St. Ignatius of Loyola frequently referred to himself as a pilgrim, one on a journey to discover God’s will in his life and the life of the newly founded Society of Jesus. His pilgrimage was geographical and spiritual. Ignatius traveled widely in his lifetime – to the Holy Land, Paris, and Rome – but he also undertook a journey that allowed him to be transformed inwardly from an egocentric courtier drunk with the vanities of late medieval chivalry to one who left that behind to open himself to the mysterious and loving God who called him to serve others in any way possible.
In late May, Fr. Robert Niehoff, S.J., Fr. Howard Gray, S.J., and I, led a small group of board members, vice presidents, and their families on an Ignatian pilgrimage to sites associated with the life of Ignatius in Spain and Rome. The trip’s purpose was to allow board members to enhance their awareness of Ignatius’ own sense of vocation and mission, especially as it pertains to the mission of John Carroll University. Our journey through the hills of Spain’s Basque country and the streets of Rome deepened our sense of what it means at Carroll to continue the path Ignatius began more than 450 years ago.
We began our travels in the Basque region of Spain, the birthplace of Ignatius. The Castle of Loyola, near the town of Azpeitia, left a significant impression on us. It was there Ignatius recovered from the wounds he suffered at the Battle of Pamplona in 1521 and began the process of conversion. Fr. Gray celebrated a moving liturgy of the Eucharist there.
– Dave Short ’81, chairman, John Carroll University Board of Directors
Across the Basque region, we traveled to Javier, the birthplace of St. Francis Xavier, and then on to Montserrat and Manresa. Montserrat is the site of an ancient Benedictine monastery on a rugged mountainside not far from Barcelona. It was there Ignatius left aside his earlier life as a courtier and knight by ritually hanging his sword and dagger before the statue of the Black Madonna of Montserrat, La Moreneta. Nearby is the cave at Manresa where Ignatius spent many months discerning his call. He later wrote: “At this time, God was dealing with him in the same way a school teacher deals with a child, teaching him.” This suggests Ignatius’ conversion was not unlike many of our own – not a sudden lightbulb moment but a gradual process of growth and learning. Central to this was his sense of being loved by a God who called him to service.
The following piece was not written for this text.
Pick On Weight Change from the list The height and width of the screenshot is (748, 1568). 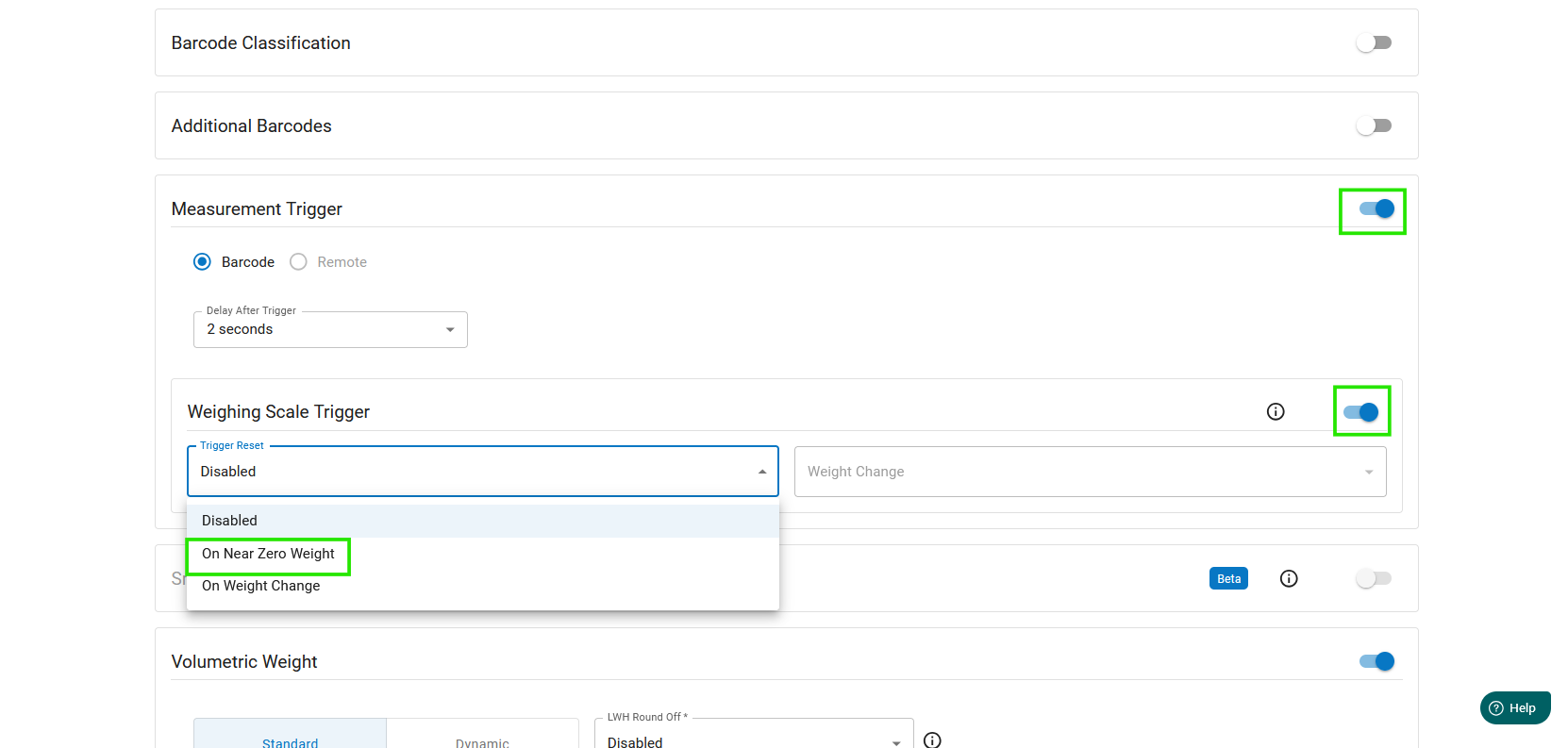click(x=261, y=586)
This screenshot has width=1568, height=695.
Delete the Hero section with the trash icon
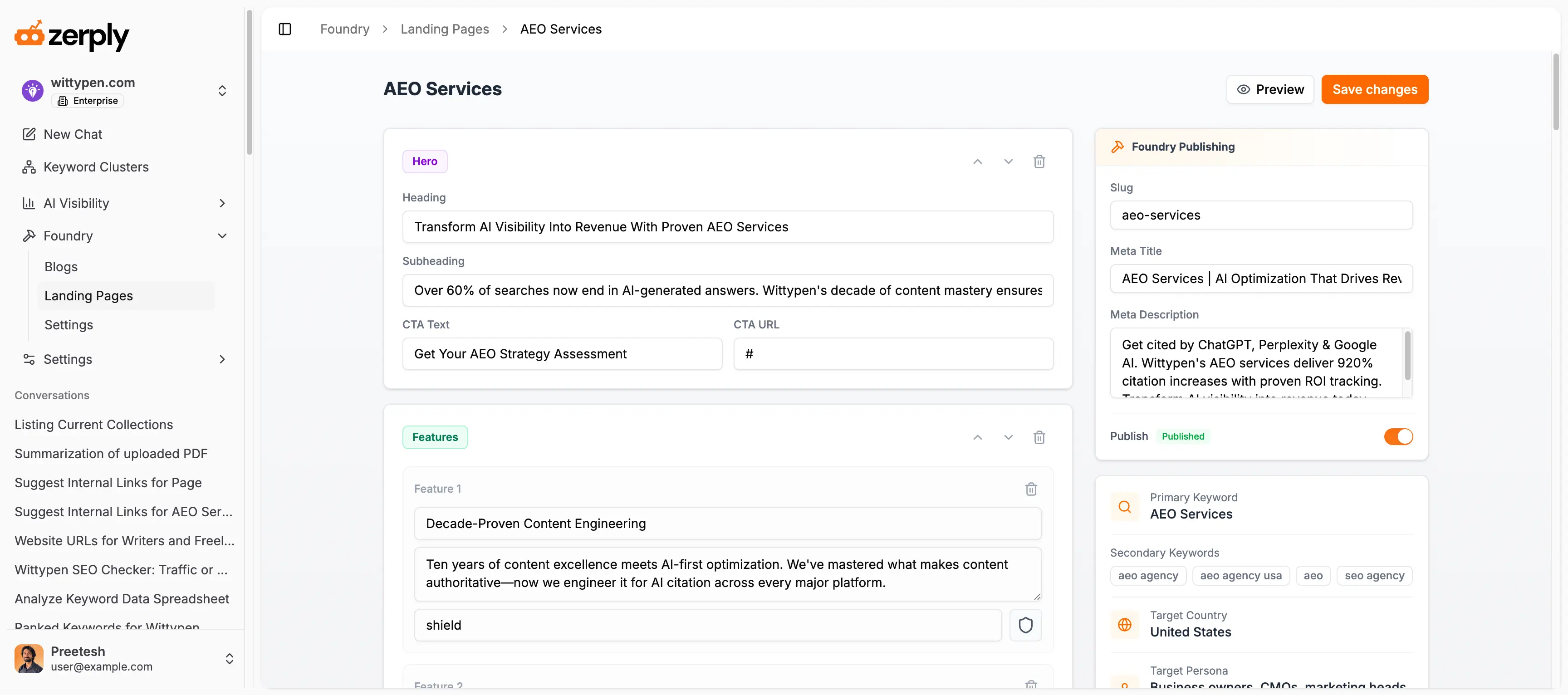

For us, the experience of Spain was one of encountering the humble, rather quixotic origins of the Ignatian tradition of service and learning. In following Ignatius’ life story to Rome, we came to know the work Ignatius carried out at the heart of Catholic Christianity and the role played by the Society Jesus when it became a significant factor in temporal and ecclesiastical politics. At first glance, the monuments of Baroque Rome – the Jesuits’ mother church of the Gesu and the church of Sant’Ignazio among them – seem quite different from the cave at Manresa; yet they express, in a manner consistent with their times, the Ignatian desire to inflame the hearts of men and women with the love of God made manifest in the rich variety of human experience.
While in Rome, we had a special opportunity to learn more about the work of the Society of Jesus today. Rev. Robert Geisinger, S.J., a Cleveland native who serves as the Procurator General of the Society – essentially the Society’s chief canon lawyer – received us at the Jesuit curia, or headquarters, and introduced us to the life and work of the Jesuit’s central administration. Here, Jesuits from throughout the world coordinate the many activities of the Jesuits worldwide. The visit to the curia included the opportunity to take in the splendid rooftop view of the Vatican and St. Peter’s Basilica.
A fitting conclusion to this pilgrimage took place during a visit to the rooms of St. Ignatius at the Collegio Internazionale del Gesu. Ignatius lived in that apartment for most of the 16 years he served as Superior General of the Jesuits. It was there he edited the Spiritual Exercises, wrote the Constitutions of the Society of Jesus, penned thousands of letters, and died in 1556. Fr. Niehoff celebrated a final Eucharist for us in the Church of the Gesu, giving thanks for a profound experience of companionship in mission. JCU
Paul V. Murphy, Ph.D., is the assistant to the president for mission and identity, professor of history, and the director of JCU’s Institute of Catholic Studies.